On pourrait faire quelques reproches à ce film. D’abord celui d’introduire, en la personne de Caprice, un personnage parfois agaçant, limite irritant, ce dont le cinéma de Mouret est presque toujours et fort heureusement soulagé. Mais les talents d'Anaïs Demoustier, et l'art d'aimer ses personnages déployé comme toujours par Mouret, rendent finalement aimable la demoiselle éponyme. Ensuite celui de passer un peu vite sur l’instant pourtant fatidique où Clément se laisse embrasser par Caprice, au risque de compromettre l’implication d’un spectateur trahi par le personnage. Mais, au final, ce saut étonnant dans le scénario contribue à l’impression de suivre un homme innocent que ses désirs mènent par le bout du nez et qui ne résiste pas au plaisir d’être aimé.

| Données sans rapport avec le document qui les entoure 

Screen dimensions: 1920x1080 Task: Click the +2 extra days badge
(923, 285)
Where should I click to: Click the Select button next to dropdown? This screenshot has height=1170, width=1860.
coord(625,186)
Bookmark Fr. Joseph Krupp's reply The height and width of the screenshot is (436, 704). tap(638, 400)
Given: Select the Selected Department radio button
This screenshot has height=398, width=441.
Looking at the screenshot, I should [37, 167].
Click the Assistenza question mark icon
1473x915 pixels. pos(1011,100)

Clément est à ce titre une sorte de précipité du cinéma de Mouret. En outre, cette précipitation n’entache en rien un film d’une finesse et d’une élégance propres à son auteur. L’écriture, la mise en scène, le jeu, tout là-dedans est subtil, précis, émouvant et drôle. Car le film est très drôle, et Mouret acteur n’y est pas pour rien, une fois de plus. Rares sont, quand on y pense, les cinéastes qui parviennent aujourd'hui à réaliser de véritables comédies dramatiques, en faisant preuve de la même intelligence dans les deux dimensions qui donnent son nom au genre. Si l'émotion est partout, c’est certainement lui, Mouret, qui nous tire le plus de rires ici, même s’il sait mettre en valeur tous ses acolytes, en les filmant avec cette tendresse qui est la sienne, parfois aussi avec ce soupçon de désir (pas forcément sexuel) qui est au cœur de ses films et qui semble par moments porter la caméra (comme il pouvait porter celle d'un Rohmer). Et je ne suis pas triste de constater, ou plutôt de vérifier, qu'en matière de désir, notre cher cinéaste aime le corps féminin de la tête aux pieds, sans négliger ces derniers (je crois qu’Emmanuel et moi avons le même film de chevet : Turbulences à 30 000 pieds).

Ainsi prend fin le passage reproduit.